The Canada Strong Fund is a government-owned investment vehicle designed to co-invest alongside private capital in national infrastructure projects.
Think ports, mines, energy, agriculture, etc. The kind of large-scale stuff that private investors avoid because the timelines are too long.
A render of LNG Canada Phase 2 Project in Kitimat, BC. Canada sits on enormous natural resource wealth but has long lacked the infrastructure to develop and export it at scale. This project would 2x the facility's output and make it the second largest LNG export terminal in the world. The Canada Strong Fund is designed to help change that.
As for how it came to be: Carney simply announced it on April 27th. It wasn’t put to a vote. Rather, the funding was embedded into the budget; which is common in Parliamentary systems like Canada's.
The legislation to establish the fund’s structure is still being worked through. The money has been committed, but the plumbing is still being built.
The government is initially coughing up $25 billion over three years. It will be run as a "Crown Corporation" — a government-owned entity with and independent CEO and board, designed to operate at arm’s length from day-to-day political interference, while still being accountable to Parliament. (Think Canadian Broadcasting Corporation, or Canada Post.)
To put the scale in context, the Canada Strong Fund launches with $25 billion CAD. Norway's fund sits at around $2.6 trillion. Abu Dhabi's is close to $1.4 trillion. Australia's Future Fund — a more comparable Western nation — is around $205 billion. Even Alberta's own Heritage Savings Trust Fund, a provincial fund built from oil royalties over five decades, currently sits at around $32 billion.

• **DATA EXTRACT**:
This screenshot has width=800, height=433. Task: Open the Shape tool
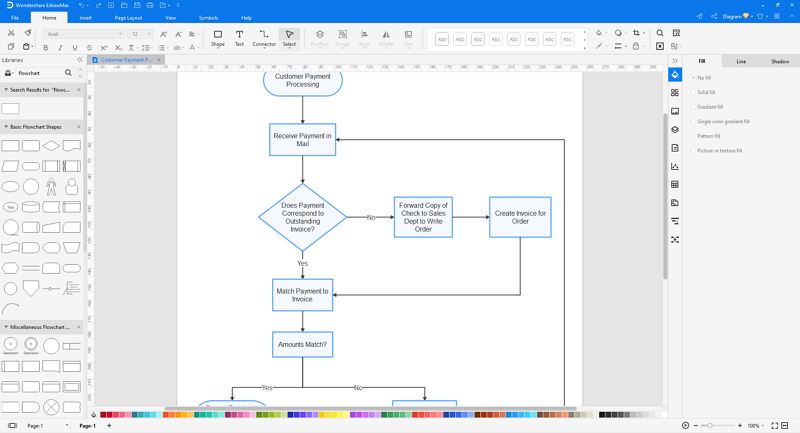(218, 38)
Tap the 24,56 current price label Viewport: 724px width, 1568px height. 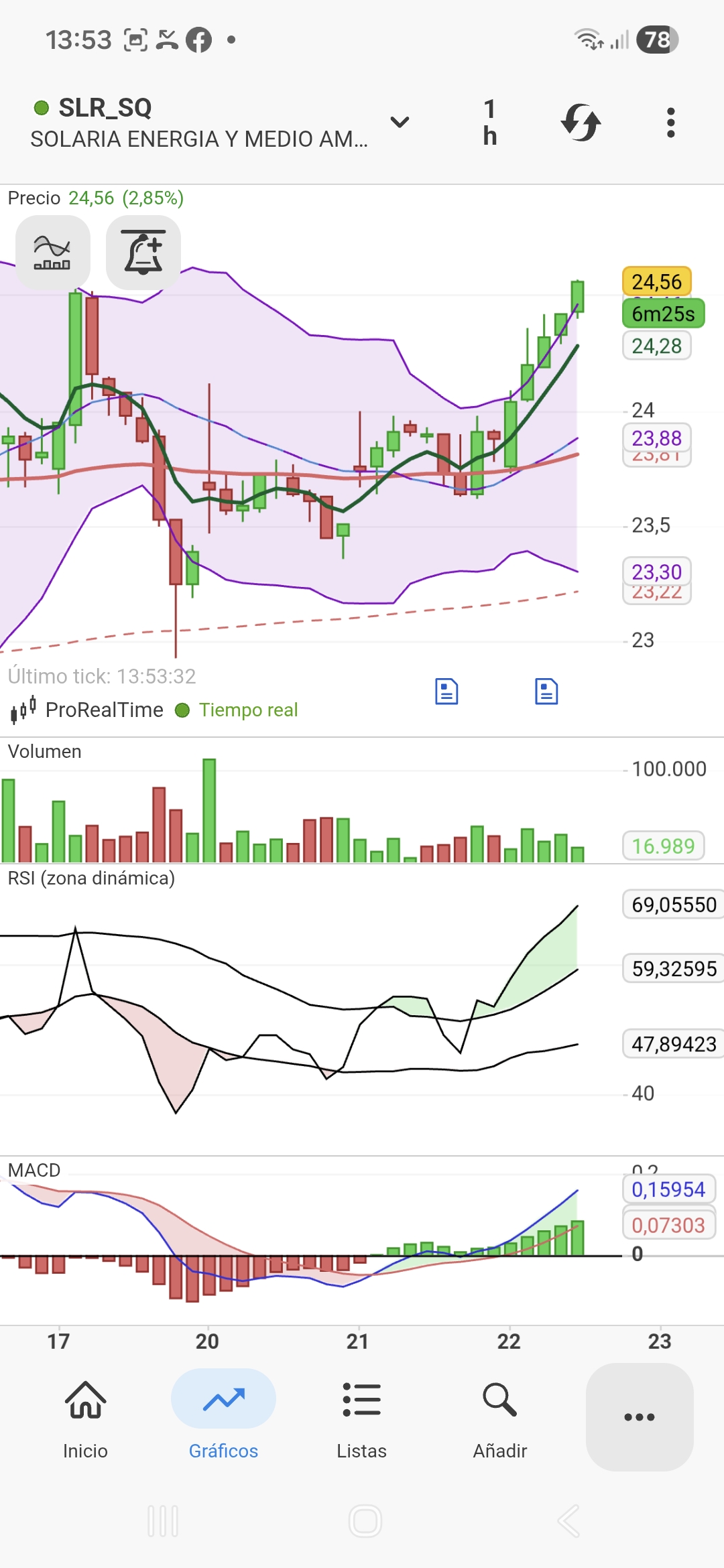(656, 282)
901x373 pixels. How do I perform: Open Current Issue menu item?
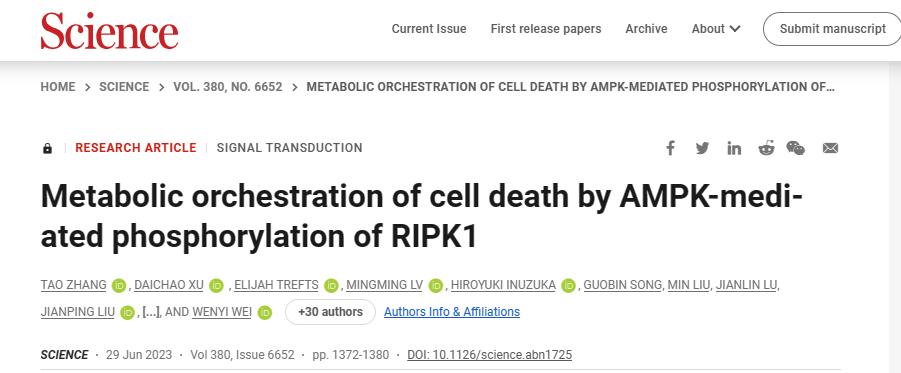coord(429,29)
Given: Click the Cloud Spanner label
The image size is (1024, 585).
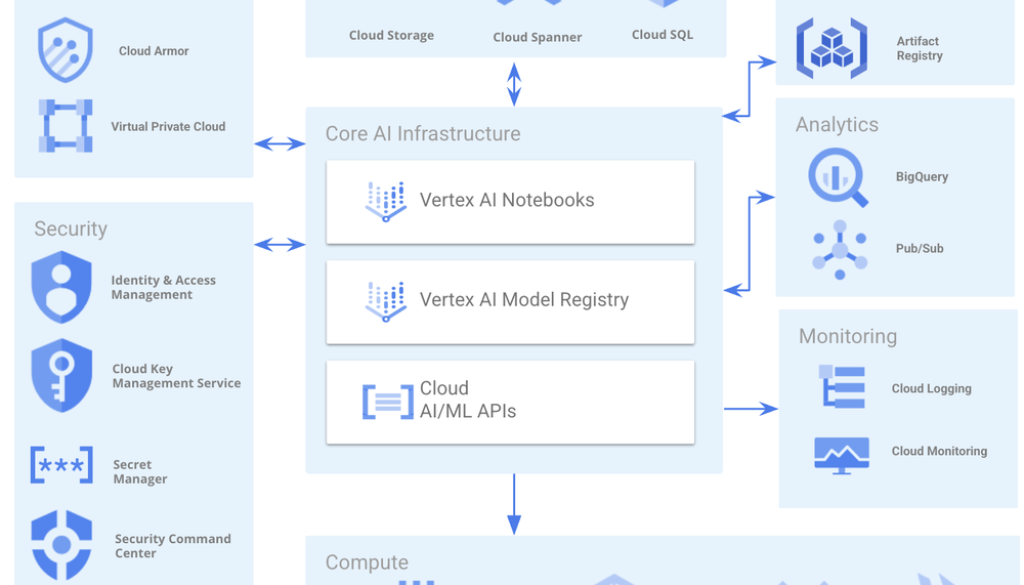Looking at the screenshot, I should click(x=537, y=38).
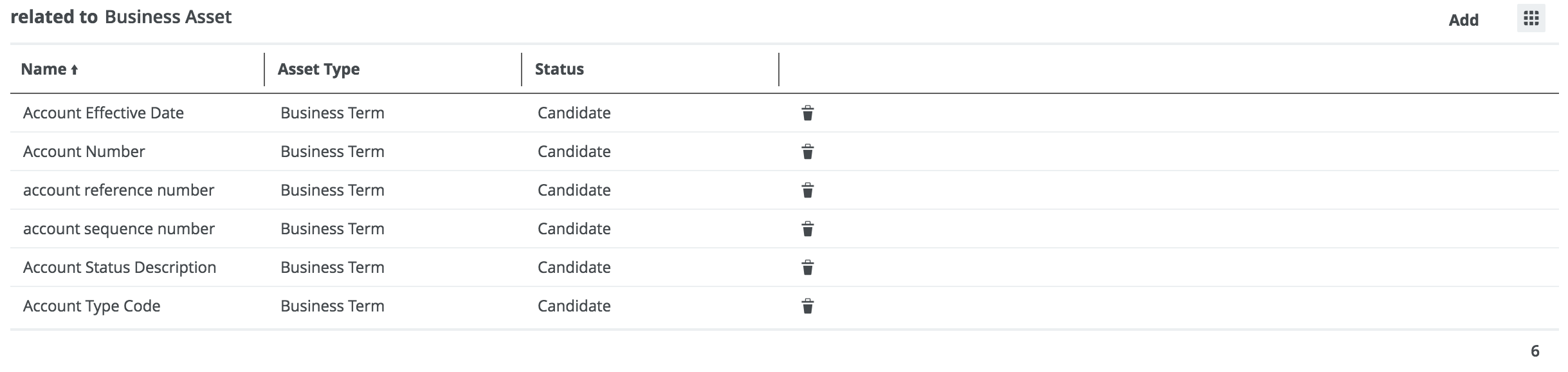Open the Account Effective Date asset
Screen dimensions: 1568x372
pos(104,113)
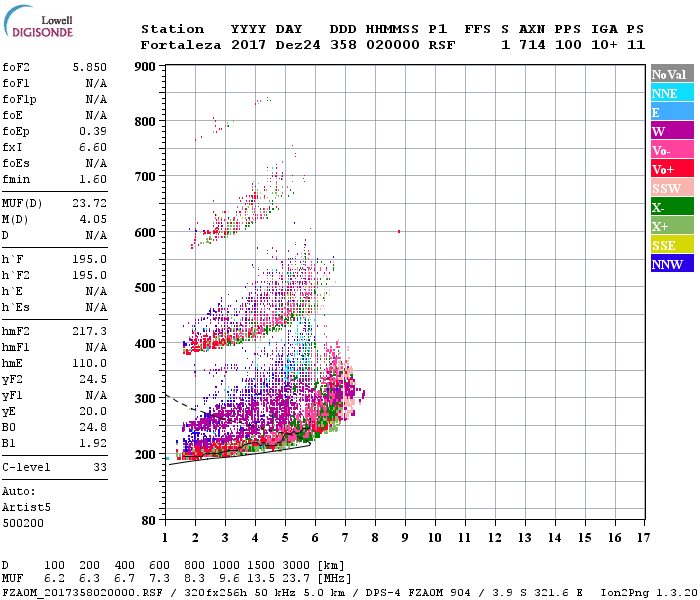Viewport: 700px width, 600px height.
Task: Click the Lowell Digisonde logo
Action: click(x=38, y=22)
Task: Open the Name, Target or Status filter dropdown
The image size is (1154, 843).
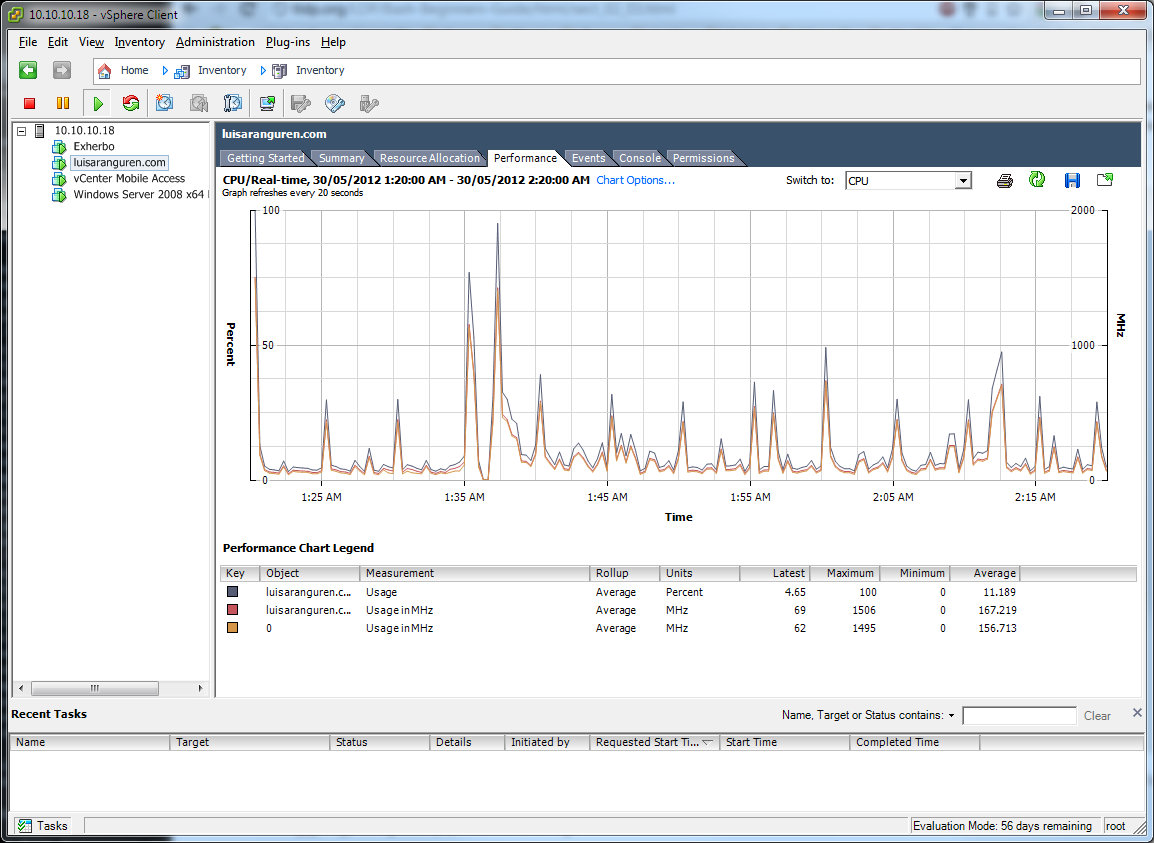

• **YOUR TASK**:
Transcribe the Canada Strong Fund passage above word for word, between "The legislation to" and "or Canada Post.)", inclusive.

• **OUTPUT FOR THIS EXERCISE**:
The legislation to establish the fund’s structure is still being worked through. The money has been committed, but the plumbing is still being built.
The government is initially coughing up $25 billion over three years. It will be run as a "Crown Corporation" — a government-owned entity with and independent CEO and board, designed to operate at arm’s length from day-to-day political interference, while still being accountable to Parliament. (Think Canadian Broadcasting Corporation, or Canada Post.)